Aim of the task - Rewrite the data as a numbered list with blank lines omitted, starting at the line that contains "Where should I click to: Click the Abuja" and ending with the final line of the data, both included.

##### Excerpted records

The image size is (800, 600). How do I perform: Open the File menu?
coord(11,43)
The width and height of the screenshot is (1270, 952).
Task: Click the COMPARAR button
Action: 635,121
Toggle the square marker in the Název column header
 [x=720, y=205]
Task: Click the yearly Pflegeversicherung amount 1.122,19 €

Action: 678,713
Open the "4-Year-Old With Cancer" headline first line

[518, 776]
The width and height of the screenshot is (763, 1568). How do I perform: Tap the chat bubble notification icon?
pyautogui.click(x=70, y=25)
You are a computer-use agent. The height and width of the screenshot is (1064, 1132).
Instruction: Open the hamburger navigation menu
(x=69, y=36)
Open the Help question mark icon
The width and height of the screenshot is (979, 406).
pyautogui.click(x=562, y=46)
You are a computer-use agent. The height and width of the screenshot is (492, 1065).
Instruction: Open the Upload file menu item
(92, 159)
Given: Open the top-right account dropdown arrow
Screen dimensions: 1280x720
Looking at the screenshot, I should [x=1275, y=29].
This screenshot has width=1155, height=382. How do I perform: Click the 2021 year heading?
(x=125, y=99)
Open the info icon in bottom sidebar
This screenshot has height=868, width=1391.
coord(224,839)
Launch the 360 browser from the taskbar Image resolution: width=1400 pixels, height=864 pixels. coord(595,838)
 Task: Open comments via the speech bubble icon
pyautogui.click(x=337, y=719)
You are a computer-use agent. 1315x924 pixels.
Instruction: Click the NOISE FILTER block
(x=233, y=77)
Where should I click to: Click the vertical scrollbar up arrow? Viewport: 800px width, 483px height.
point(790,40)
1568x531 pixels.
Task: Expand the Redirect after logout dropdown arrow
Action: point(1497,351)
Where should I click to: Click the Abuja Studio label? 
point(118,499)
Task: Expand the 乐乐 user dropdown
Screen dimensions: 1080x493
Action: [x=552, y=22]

##########

The completed task -
1. Where should I click to: Click the Abuja Studio label? 
2. point(118,499)
3. Task: Expand the 乐乐 user dropdown
4. Screen dimensions: 1080x493
5. Action: [x=552, y=22]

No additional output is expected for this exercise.